Moreover, the NCUPA provides a remedy for a general partner who claims to be harmed by another general partner. Under the NCUPA, a general partner may make a claim for an accounting, as plaintiff has done here. See N.C.G.S. § 59-52 (2023); Lichtenfels v. N.C. Nat’l Bank, 260 N.C. 146, 148 (1963) (“All fiduciaries may be compelled by appropriate proceeding to account for their handling of properties committed to their care.”).3 Accordingly, we affirm the portion of the Business Court’s order and opinion dismissing plaintiff’s derivative claims against defendants.

B. 16 February 2024 Order and Opinion Granting Summary Judgment in Favor of Defendants 1. Motion to Strike We begin our review of the Business Court’s 16 February 2024 order and opinion, with defendants’ motion to strike portions of the Cutter affidavit submitted for consideration on summary judgment. The Business Court granted defendants’ motion in part. We affirm.

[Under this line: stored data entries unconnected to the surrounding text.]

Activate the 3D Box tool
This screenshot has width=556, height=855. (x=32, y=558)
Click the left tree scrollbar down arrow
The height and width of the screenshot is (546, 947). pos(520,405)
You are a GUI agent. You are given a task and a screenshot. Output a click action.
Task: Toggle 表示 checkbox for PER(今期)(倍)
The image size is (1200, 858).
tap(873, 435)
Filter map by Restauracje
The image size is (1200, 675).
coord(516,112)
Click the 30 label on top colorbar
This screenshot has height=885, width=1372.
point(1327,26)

On appeal, this Court reviews the Business Court’s order and opinion striking portions of an affidavit for abuse of discretion. White v. White, 312 N.C. 770, 777 (1985) (“It is well established that where matters are left to the discretion of the trial

3 Regarding plaintiff’s claims for constructive trust, the Business Court correctly dismissed those claims without prejudice so that plaintiff could pursue such a remedy if any claim justified such a remedy.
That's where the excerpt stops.